BEGIN

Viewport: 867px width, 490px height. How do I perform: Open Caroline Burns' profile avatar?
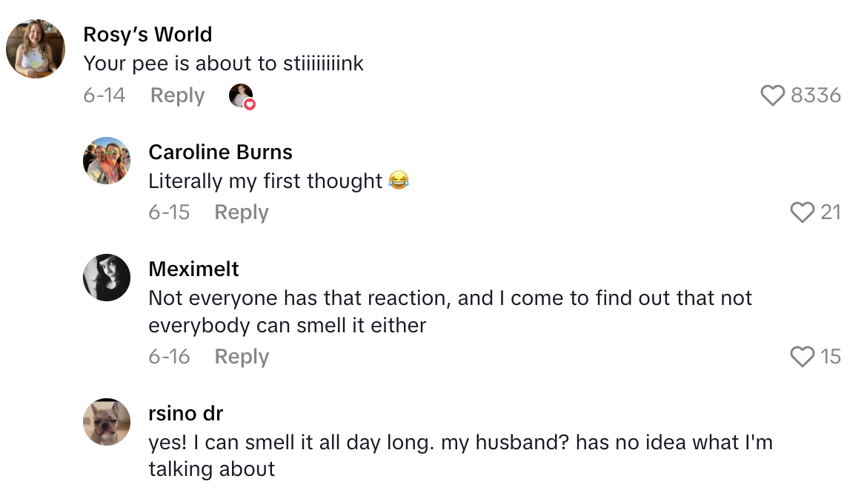coord(107,161)
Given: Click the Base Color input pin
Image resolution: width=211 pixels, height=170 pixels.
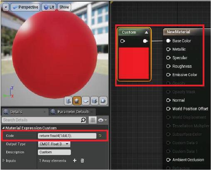Looking at the screenshot, I should tap(168, 41).
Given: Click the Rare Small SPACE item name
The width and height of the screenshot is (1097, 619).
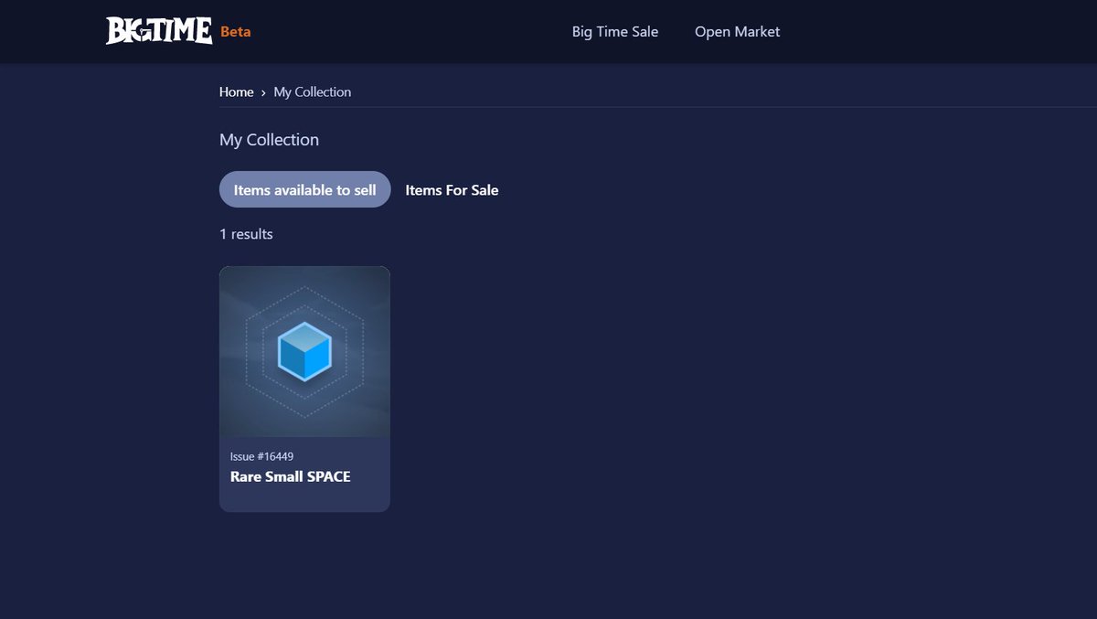Looking at the screenshot, I should click(x=290, y=476).
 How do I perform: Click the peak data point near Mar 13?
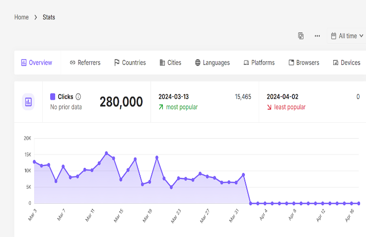click(106, 153)
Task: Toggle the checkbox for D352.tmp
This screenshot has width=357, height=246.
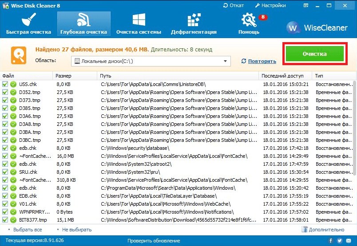Action: pyautogui.click(x=5, y=92)
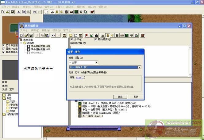Collapse the 训练场 folder in trigger tree
Screen dimensions: 204x140
point(21,43)
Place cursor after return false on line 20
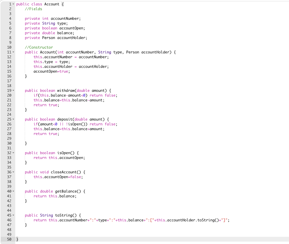 coord(117,95)
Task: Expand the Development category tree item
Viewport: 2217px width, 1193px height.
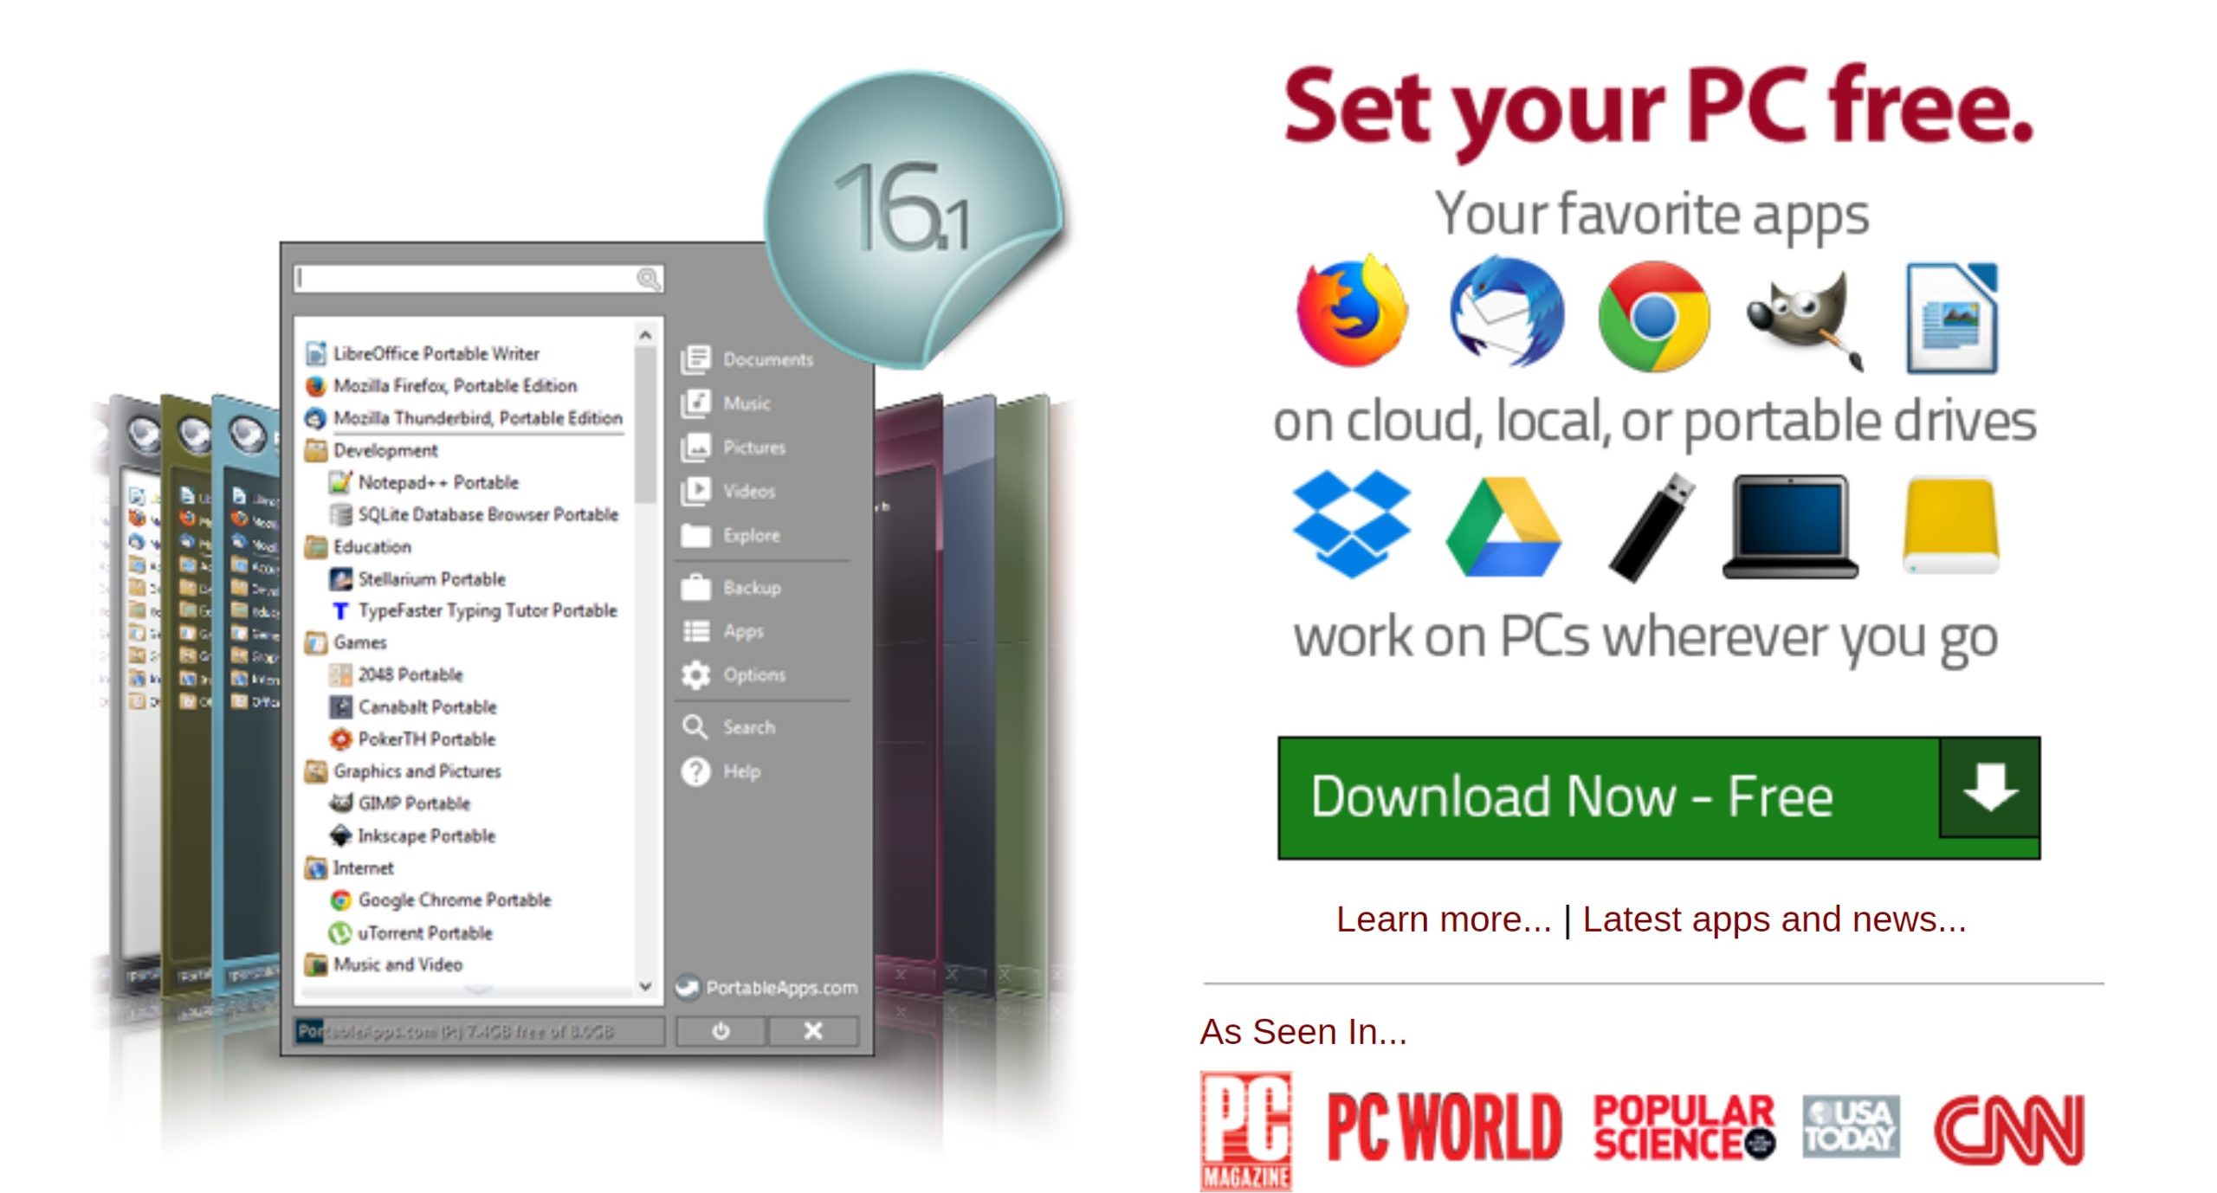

END

◆ WHAT TO PRODUCE
Copy every record exactly, dropping the images.

◆ OUTPUT
Viewport: 867px width, 490px height. How do I perform: Open Caroline Burns' profile avatar?
coord(107,161)
Given: Click the Base Color input pin
Image resolution: width=211 pixels, height=170 pixels.
Looking at the screenshot, I should tap(168, 41).
Given: Click the Rare Small SPACE item name
The width and height of the screenshot is (1097, 619).
Looking at the screenshot, I should click(x=290, y=476).
 How do I perform: Click the peak data point near Mar 13?
click(106, 153)
Task: Toggle the checkbox for D352.tmp
This screenshot has width=357, height=246.
Action: pyautogui.click(x=5, y=92)
Collapse the 训练场 folder in trigger tree
Screen dimensions: 204x140
point(21,43)
Place cursor after return false on line 20
 coord(117,95)
Task: Expand the Development category tree item
Viewport: 2217px width, 1193px height.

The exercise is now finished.